- Work request -
The reply should hold only the lines from the one with "This screenshot has width=1568, height=762." through the end of the data, each given exactly.

- Records for this exercise -
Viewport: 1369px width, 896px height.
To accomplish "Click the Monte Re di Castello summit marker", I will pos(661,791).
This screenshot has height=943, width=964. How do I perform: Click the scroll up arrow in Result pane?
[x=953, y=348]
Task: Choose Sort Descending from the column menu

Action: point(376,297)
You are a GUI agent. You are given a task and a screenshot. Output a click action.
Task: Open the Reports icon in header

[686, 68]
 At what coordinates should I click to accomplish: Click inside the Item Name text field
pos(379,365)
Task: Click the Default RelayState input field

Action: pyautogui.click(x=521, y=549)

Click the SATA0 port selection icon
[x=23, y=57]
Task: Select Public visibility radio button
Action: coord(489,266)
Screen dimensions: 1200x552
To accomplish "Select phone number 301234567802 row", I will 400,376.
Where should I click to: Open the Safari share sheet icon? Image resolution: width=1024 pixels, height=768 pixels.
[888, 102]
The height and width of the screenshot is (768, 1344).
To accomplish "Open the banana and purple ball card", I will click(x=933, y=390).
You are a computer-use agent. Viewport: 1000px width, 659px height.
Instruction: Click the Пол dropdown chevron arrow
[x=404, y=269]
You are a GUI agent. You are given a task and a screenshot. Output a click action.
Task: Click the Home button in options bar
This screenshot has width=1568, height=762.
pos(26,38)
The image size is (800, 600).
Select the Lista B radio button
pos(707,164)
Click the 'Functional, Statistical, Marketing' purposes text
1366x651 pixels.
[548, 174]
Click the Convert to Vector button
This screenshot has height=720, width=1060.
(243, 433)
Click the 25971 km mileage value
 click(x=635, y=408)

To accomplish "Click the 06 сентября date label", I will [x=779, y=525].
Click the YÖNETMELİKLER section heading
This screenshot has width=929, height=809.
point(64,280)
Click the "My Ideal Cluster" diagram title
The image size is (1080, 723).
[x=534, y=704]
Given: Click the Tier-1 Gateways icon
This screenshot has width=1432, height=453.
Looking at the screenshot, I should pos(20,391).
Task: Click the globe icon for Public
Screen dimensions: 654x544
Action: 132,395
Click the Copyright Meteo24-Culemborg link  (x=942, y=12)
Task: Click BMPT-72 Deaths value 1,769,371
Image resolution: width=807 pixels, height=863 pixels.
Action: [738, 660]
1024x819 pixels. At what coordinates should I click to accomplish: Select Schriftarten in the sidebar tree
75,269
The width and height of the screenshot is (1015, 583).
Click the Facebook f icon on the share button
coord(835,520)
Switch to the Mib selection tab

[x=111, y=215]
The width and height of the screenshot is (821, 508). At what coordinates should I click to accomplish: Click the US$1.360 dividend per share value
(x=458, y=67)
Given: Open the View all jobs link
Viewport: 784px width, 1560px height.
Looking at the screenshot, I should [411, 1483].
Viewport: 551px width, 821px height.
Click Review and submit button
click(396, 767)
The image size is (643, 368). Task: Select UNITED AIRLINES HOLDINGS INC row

- Solved problem -
This screenshot has width=1568, height=762.
pos(26,38)
The image size is (800, 600).
Select the Lista B radio button
pos(707,164)
Click the 'Functional, Statistical, Marketing' purposes text
1366x651 pixels.
[548, 174]
Click the Convert to Vector button
This screenshot has height=720, width=1060.
(243, 433)
Click the 25971 km mileage value
 click(x=635, y=408)

To accomplish "Click the 06 сентября date label", I will [x=779, y=525].
Click the YÖNETMELİKLER section heading
This screenshot has width=929, height=809.
point(64,280)
Click the "My Ideal Cluster" diagram title
The image size is (1080, 723).
[x=534, y=704]
Given: Click the Tier-1 Gateways icon
This screenshot has width=1432, height=453.
Looking at the screenshot, I should pos(20,391).
Task: Click the globe icon for Public
Screen dimensions: 654x544
Action: 132,395
Click the Copyright Meteo24-Culemborg link  (x=942, y=12)
Task: Click BMPT-72 Deaths value 1,769,371
Image resolution: width=807 pixels, height=863 pixels.
Action: [738, 660]
1024x819 pixels. At what coordinates should I click to accomplish: Select Schriftarten in the sidebar tree
75,269
The width and height of the screenshot is (1015, 583).
Click the Facebook f icon on the share button
coord(835,520)
Switch to the Mib selection tab

[x=111, y=215]
The width and height of the screenshot is (821, 508). At what coordinates should I click to accomplish: Click the US$1.360 dividend per share value
(x=458, y=67)
Given: Open the View all jobs link
Viewport: 784px width, 1560px height.
Looking at the screenshot, I should [411, 1483].
Viewport: 551px width, 821px height.
Click Review and submit button
click(396, 767)
The image size is (643, 368). Task: Select UNITED AIRLINES HOLDINGS INC row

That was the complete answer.